Fractional? Part-Time? Unemployed?
I was asked on a call last month… “Are you really fractional? Or are you just out of work?” [1]
That question has been written on a post-it on my kitchen table ever since, waiting.
Are you really fractional?
Yes, of course I’m fractional.
I’m also interim. I’m also a consultant. And a contractor. It’s important to recognise that after fifteen years of working in independent capacity, at a leadership level, that the words aren’t mutually exclusive. The question is whether the needs of the client match the engagement type, need and term.
Another post-it to try and simplify the conversation
At the risk of restating the obvious, if the engagement structure isn’t right for the needs of the firm, you’ll end up with a failed project. Either outcomes aren’t realised, or they’re realised at a massive cost-overrun – both bad for both the client and the provider.
The 100 Year Life
Lynda Gratton and Andrew Scott have it right – there is a need to shift to accommodate longevity at the macro level. This means more of us moving to look like fractional / part-time / self-employed / continuing education.

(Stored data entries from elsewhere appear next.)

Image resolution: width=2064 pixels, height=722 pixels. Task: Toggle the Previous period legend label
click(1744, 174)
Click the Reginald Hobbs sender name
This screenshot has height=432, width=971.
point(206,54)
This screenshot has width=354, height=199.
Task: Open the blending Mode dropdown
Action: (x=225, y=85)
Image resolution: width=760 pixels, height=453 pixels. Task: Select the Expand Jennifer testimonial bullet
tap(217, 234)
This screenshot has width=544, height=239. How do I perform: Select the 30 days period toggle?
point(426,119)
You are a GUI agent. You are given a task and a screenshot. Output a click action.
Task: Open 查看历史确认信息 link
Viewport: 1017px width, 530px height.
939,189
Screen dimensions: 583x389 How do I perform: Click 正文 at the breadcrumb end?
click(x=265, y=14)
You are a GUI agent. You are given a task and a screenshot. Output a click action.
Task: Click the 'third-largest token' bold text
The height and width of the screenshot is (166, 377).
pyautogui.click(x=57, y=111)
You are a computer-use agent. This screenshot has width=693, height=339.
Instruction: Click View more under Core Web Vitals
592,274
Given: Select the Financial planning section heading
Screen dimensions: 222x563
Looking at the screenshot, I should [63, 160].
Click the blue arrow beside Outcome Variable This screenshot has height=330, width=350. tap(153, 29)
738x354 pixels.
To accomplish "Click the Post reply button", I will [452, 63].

The 100-Year Life is a 2016 self-help book by Lynda Gratton, professor of management practice at London Business School, and Andrew Scott, professor of economics at the same institution. - Wikipedia
What they’re missing
The microeconomics of the individual – we might be fractional in the delivery of services to clients, but we’re full-time on our business. You can’t be fractional without putting in full-time effort to keep the pipeline full. Otherwise, you’re unemployed in the medium term.
Cost of time of sales – the friction involved in getting the next fractional or independent engagement sometimes makes it completely impractical to even attempt. Unless the large corporate is undertaking the effort to add fractional / interim capacity to their bench, it’s not worth approaching. Better to leave them to overpay for cookie-cutter consultancy and focus effort where specialist services are welcomed / engaged.

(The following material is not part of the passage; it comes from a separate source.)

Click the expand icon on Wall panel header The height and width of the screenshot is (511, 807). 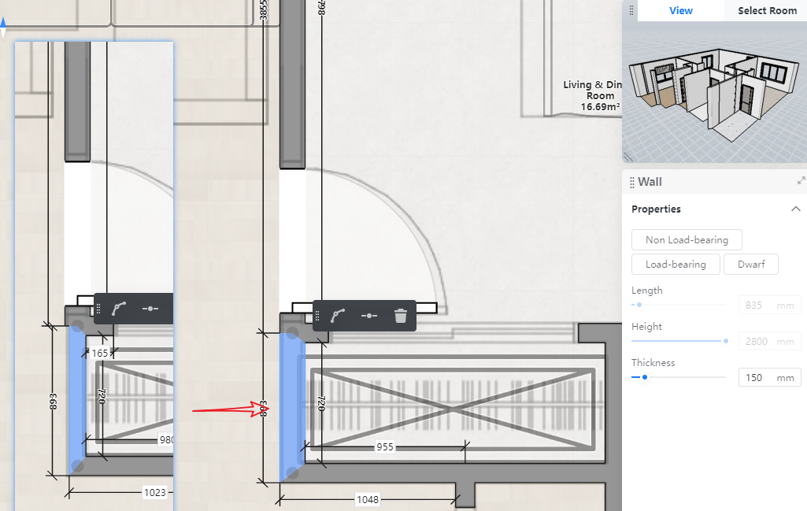pyautogui.click(x=801, y=181)
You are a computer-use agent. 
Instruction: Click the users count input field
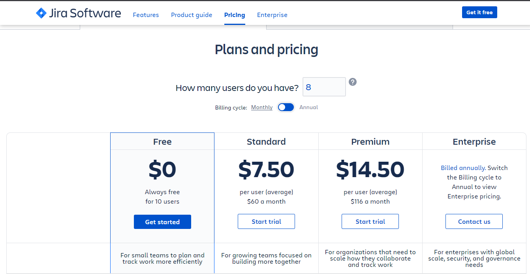pos(324,87)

Entrepreneurship is a great lifestyle choice for better work-life balance – this is 100% wrong. Anyone who thinks you get better work-life balance being entrepreneurial is going to get smacked in the face with a hard truth.
The safety net doesn’t exist, unless you have it built in – if you have an unplanned impact on your ability to do business (burnout? family loss? health issue? lettuce-based macro-economic mismanagement catastrophe?), you’re in trouble.
Intangible Assets are first in the firing line – if you’re not able to feel confident about the lowest level of Maslow (food, shelter) because of macro forces (cost of housing, energy crisis), and barely confident on short-term safety/security, you’re going to sacrifice all of the love, belonging, self-esteem and self-actualisation in the pursuit of basics. Your intangible assets are going out the window – you’re going to withdraw from your social / peer groups and focus on feeding the family.
Broadly, there needs to be a rebalancing
[1] Intentionally taken out of context – we were discussing challenges faced by modern fractional leaders.